Problem description.
All that should be output is the block of lines below from the line with "Given: Open Advanced" to the line with "Collapse the Project", both included, exactly as written.

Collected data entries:

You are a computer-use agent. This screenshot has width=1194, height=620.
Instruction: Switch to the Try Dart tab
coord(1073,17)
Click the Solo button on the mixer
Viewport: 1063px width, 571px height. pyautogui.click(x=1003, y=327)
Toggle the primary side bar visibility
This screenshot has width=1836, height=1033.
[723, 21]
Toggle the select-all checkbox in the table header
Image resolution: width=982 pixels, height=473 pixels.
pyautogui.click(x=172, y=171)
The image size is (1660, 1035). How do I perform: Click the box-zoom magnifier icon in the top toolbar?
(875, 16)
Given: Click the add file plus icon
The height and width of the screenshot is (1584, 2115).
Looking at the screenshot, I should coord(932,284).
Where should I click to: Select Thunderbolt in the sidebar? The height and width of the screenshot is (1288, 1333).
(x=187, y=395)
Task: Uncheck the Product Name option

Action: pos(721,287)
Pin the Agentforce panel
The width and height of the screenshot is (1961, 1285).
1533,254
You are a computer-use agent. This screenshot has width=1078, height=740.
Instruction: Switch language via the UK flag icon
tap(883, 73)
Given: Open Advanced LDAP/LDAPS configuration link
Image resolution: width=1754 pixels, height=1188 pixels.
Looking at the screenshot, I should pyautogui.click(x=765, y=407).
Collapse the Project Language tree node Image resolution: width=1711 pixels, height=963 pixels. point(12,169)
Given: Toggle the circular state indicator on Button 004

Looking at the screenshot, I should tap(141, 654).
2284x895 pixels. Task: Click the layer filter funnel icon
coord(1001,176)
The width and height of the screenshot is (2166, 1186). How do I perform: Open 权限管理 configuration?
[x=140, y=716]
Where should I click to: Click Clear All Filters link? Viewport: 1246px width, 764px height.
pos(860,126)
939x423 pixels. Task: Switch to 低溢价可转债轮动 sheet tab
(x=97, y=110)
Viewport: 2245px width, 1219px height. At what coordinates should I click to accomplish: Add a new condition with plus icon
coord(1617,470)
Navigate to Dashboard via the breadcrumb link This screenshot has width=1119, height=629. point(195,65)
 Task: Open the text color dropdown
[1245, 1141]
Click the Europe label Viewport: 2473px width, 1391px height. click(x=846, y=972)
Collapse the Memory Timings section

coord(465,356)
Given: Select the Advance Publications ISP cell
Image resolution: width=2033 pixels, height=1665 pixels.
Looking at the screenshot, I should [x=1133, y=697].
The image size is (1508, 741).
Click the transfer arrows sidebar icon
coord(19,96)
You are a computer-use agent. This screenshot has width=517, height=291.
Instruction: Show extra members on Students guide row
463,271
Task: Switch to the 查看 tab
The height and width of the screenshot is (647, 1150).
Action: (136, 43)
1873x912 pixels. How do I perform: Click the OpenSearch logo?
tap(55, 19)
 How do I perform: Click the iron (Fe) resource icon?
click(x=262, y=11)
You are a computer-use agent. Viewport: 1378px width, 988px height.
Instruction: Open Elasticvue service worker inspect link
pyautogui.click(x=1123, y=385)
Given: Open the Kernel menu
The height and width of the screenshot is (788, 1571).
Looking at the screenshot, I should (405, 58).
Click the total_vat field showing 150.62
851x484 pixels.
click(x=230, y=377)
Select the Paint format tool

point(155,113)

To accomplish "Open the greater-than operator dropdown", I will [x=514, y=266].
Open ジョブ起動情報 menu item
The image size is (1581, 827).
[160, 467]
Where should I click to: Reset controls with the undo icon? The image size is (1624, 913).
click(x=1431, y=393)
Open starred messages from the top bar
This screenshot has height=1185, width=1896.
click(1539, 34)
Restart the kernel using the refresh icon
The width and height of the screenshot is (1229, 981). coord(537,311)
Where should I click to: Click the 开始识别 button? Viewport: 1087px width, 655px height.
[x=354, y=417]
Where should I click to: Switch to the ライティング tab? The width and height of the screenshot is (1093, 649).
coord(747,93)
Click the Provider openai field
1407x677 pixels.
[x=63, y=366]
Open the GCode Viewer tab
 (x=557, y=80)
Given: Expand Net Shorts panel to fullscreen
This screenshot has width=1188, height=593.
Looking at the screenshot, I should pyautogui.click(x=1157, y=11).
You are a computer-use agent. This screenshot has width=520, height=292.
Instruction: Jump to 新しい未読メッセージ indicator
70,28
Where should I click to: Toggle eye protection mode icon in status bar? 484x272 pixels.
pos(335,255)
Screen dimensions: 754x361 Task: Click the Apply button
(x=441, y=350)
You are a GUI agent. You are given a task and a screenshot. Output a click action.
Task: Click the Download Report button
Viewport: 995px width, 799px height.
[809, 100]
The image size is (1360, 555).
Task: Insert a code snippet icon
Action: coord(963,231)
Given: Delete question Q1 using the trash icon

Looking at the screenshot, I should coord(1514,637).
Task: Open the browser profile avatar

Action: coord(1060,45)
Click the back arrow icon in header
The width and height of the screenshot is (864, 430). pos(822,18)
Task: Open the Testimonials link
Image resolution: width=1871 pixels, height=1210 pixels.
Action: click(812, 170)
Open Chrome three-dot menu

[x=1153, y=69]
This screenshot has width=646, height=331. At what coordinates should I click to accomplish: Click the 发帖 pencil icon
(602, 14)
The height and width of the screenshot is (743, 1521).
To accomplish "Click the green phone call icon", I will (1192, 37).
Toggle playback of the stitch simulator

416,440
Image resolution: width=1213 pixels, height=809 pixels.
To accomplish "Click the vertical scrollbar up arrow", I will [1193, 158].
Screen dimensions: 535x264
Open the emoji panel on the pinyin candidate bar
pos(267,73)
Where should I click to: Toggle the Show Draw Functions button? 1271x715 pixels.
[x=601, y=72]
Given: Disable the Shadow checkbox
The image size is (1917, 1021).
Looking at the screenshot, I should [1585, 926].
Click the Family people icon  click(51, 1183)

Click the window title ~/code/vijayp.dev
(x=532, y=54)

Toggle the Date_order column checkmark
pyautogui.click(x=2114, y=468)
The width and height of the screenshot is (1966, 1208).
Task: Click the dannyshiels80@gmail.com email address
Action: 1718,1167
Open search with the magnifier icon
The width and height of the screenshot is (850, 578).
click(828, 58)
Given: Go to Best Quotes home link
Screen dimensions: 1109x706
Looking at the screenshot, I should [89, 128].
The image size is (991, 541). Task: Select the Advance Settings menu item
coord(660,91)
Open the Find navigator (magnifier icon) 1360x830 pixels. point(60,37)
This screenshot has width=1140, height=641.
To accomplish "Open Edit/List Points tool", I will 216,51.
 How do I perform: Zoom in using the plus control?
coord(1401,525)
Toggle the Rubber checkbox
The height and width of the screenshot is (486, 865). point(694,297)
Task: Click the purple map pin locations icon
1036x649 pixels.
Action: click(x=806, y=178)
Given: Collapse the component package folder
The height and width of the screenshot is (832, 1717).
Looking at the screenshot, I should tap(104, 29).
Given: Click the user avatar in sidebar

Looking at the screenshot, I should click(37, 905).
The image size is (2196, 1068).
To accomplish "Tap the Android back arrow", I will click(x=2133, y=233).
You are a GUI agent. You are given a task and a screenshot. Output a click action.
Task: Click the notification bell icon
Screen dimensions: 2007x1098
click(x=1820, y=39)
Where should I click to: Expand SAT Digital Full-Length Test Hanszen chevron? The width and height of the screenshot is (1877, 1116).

Finished exercise.
Given: Open Advanced LDAP/LDAPS configuration link
Image resolution: width=1754 pixels, height=1188 pixels.
Looking at the screenshot, I should pyautogui.click(x=765, y=407).
Collapse the Project Language tree node Image resolution: width=1711 pixels, height=963 pixels. point(12,169)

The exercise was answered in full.